▶ [Task statement]
Update the entries from the start up to and including the line with "point(265,90)" by replacing "Click" with "Select" and leaving everything else unchanged. Leave the pictures out of your answer.

── Information given

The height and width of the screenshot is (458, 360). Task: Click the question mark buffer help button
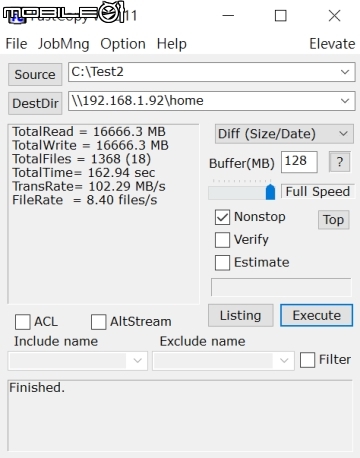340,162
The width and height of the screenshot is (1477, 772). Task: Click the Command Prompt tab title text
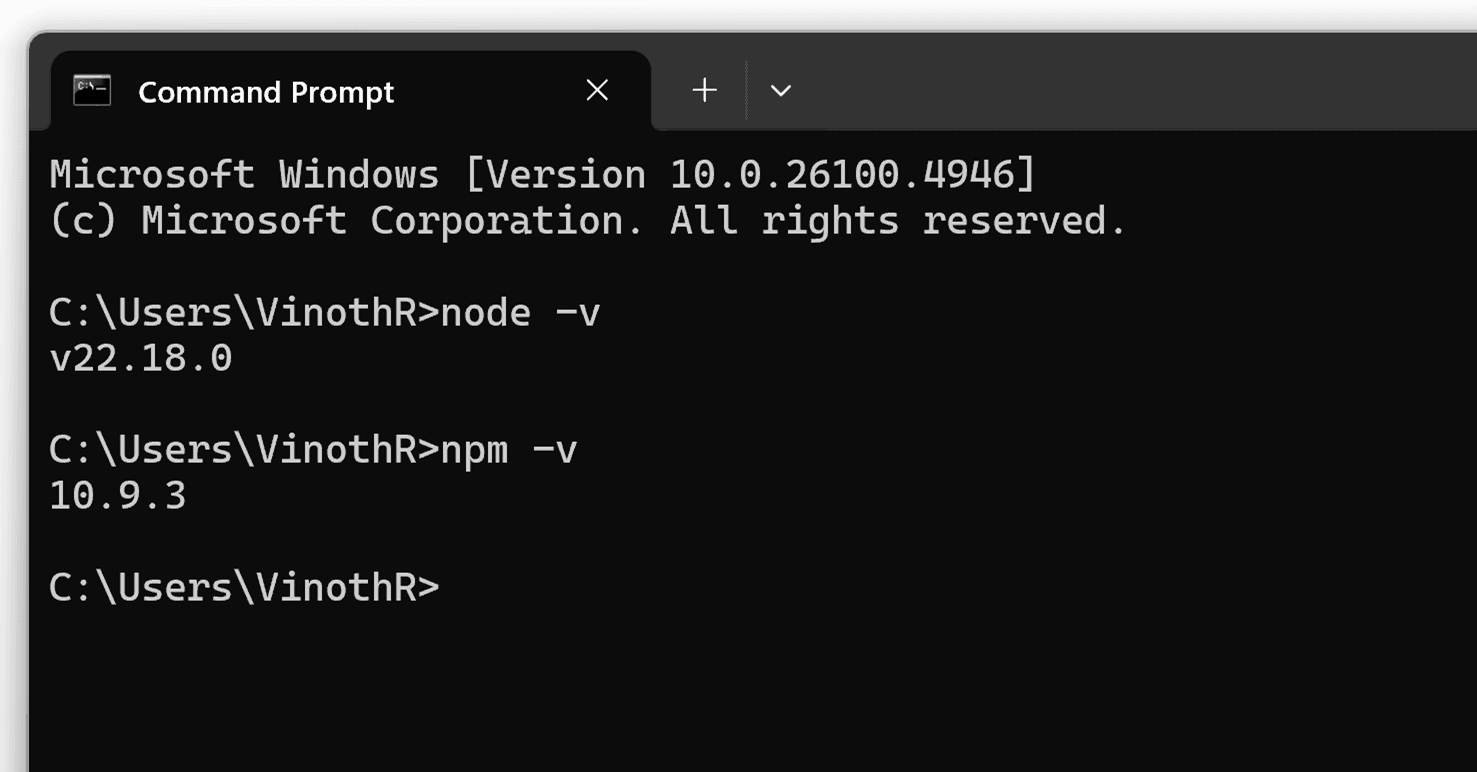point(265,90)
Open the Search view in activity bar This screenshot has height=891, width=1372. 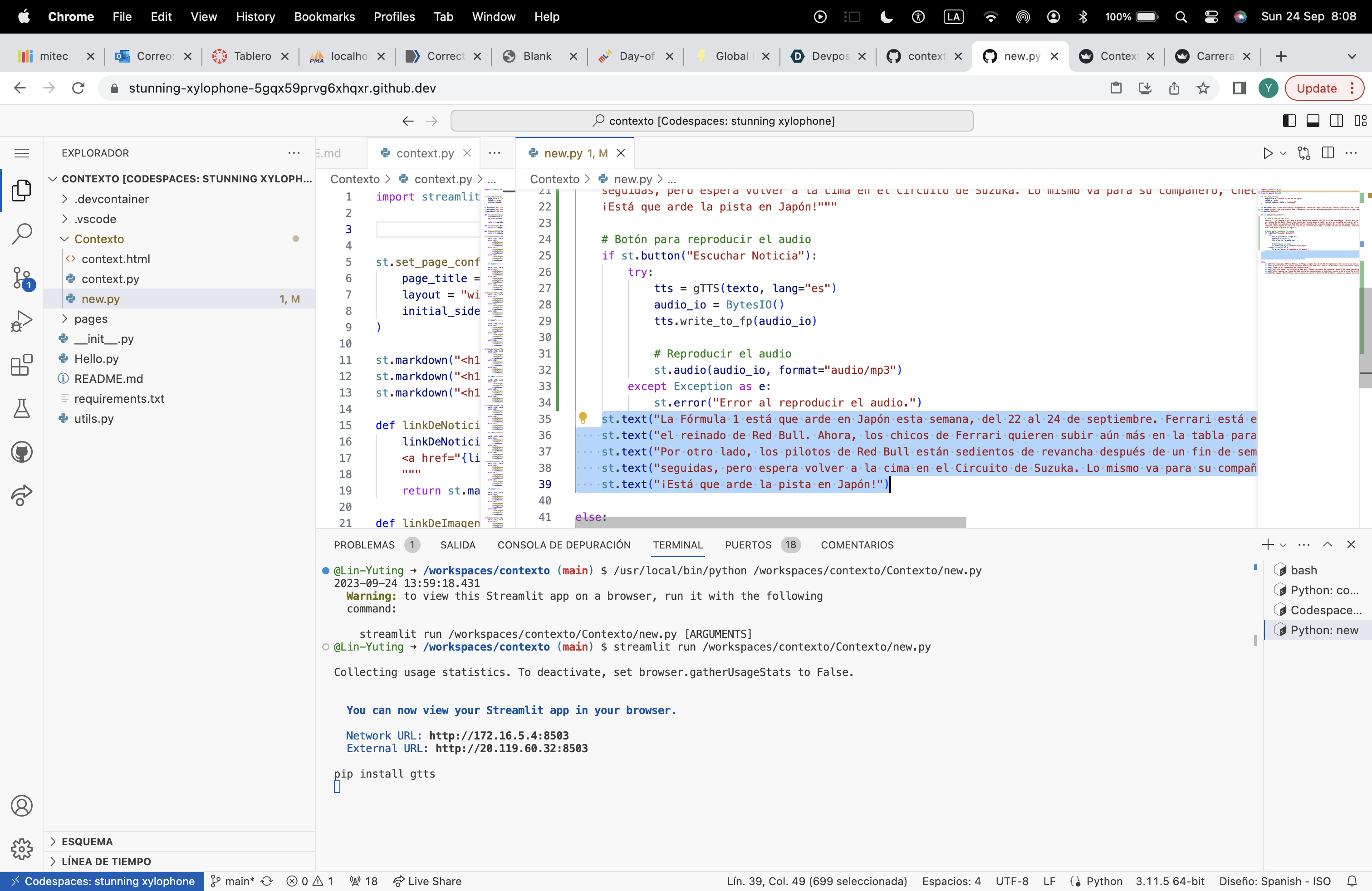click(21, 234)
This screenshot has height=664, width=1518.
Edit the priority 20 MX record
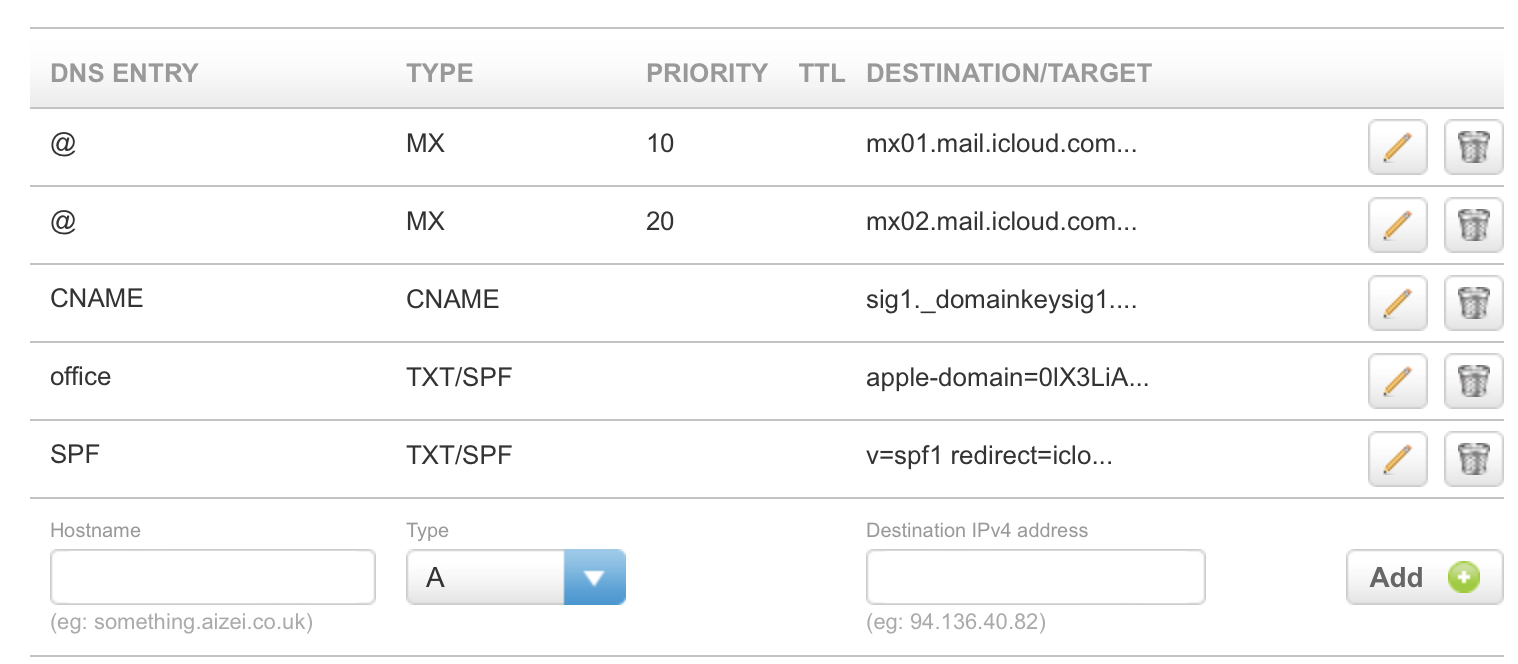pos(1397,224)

────

▶ [Task answer]
The height and width of the screenshot is (458, 360). Task: Select the question mark buffer help button
340,162
The width and height of the screenshot is (1477, 772). Task: Select the Command Prompt tab title text
point(265,90)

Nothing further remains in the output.